Репортёр, получавший 65 долларов в неделю, вдень гибели имел при себе девять тысяч долларов. Кроме того, у него были дом за 25 тысяч близ Мичиган-Сити, штат Индиана, и квартира в Чикаго, где жили его жена и дети; сам же он проживал в отеле «Стивенс» на Мичиганском бульваре. Он устанавливал цены на пиво в Чикаго и был замешан в организации собачьих бегов и азартных игр; занимал суммы от двух до пяти тысяч долларов у владельцев подпольных казино, олдерменов, полицейских, а те не требовали вернуть долг. В ноябре 1928 года Лингл вместе с Расселом открыли счёт в банке для будущих биржевых спекуляций и положили на него 20 тысяч долларов; до биржевого краха 1929 года прибыль Лингла достигала 85 тысяч, но после краха он потерял 75 тысяч, Рассел — толи 100, толи 200 тысяч. Кроме того, брючный ремень Лингла украшала пряжка со 150 бриллиантами — подарок Аля Капоне, которого он не раз выставлял в своих статьях в благоприятном свете и предупреждал о полицейских рейдах. После этого разоблачения высокопоставленные друзья Лингла в полиции уволились, Рассела сняли с должности.

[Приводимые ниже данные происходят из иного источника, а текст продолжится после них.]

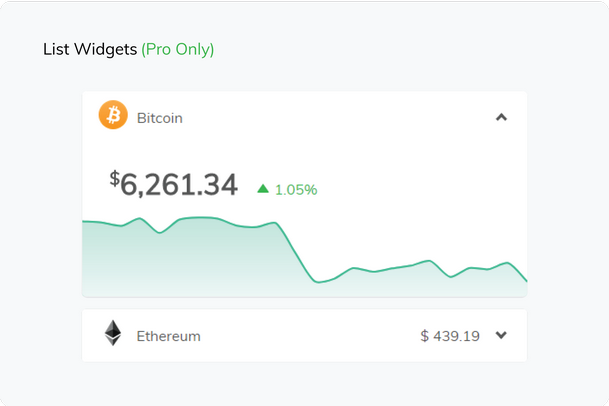Click the $6,261.34 Bitcoin price
The image size is (609, 406).
179,185
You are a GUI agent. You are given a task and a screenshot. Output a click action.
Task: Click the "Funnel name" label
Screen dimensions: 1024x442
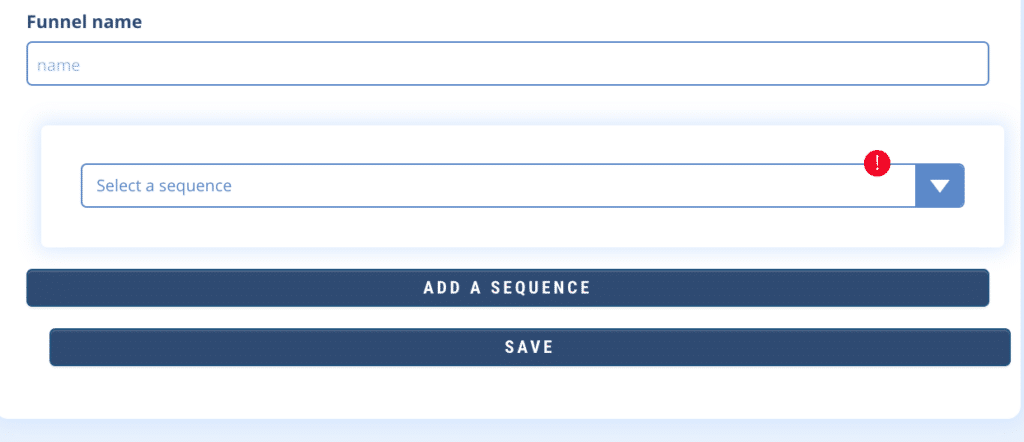pyautogui.click(x=84, y=21)
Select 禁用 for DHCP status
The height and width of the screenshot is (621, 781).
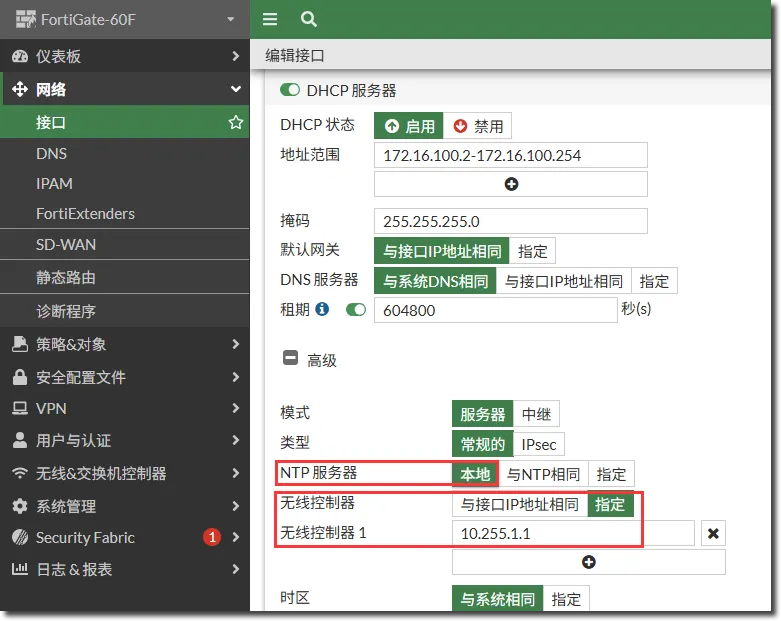[478, 126]
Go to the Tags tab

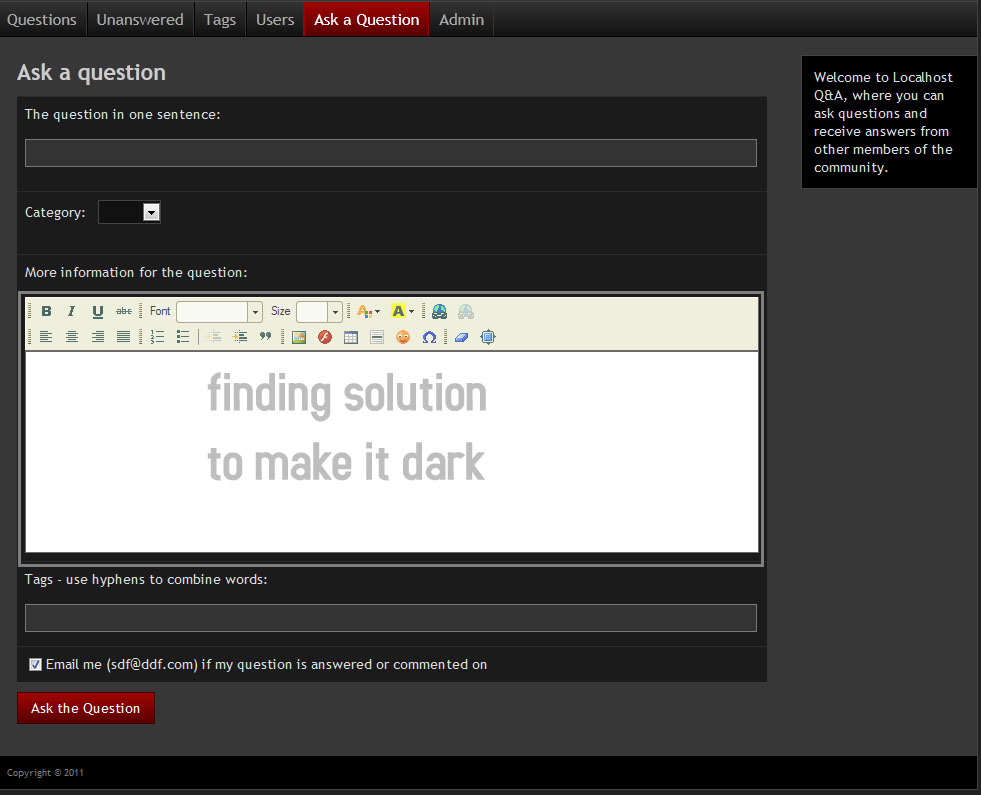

Руководителей «Чикаго трибюн» стали расспрашивать, как такое возможно; они отвечали, что ни о чём не догадывались. Однако налоговый агент Фрэнк Уилсон заявил: Роберт Маккормик, узнав, что он копает под Капоне, устроил ему встречу с Линглом, а это означает, что в газете всё прекрасно знали. Репутация «четвёртой власти» была подорвана. Руководство «Трибюн» оправдывалось: возможно, Лингл и оказался вовлечён в какие-то некрасивые дела, но его убийцы по-прежнему на свободе — вот что главное. Однако реакция общественности на его смерть изменилась: Лингл «сам напросился». А главная проблема в том, что простых людей некому защитить, потому что политики в сговоре с бандитами, а «свободная пресса» выступает посредником между ними.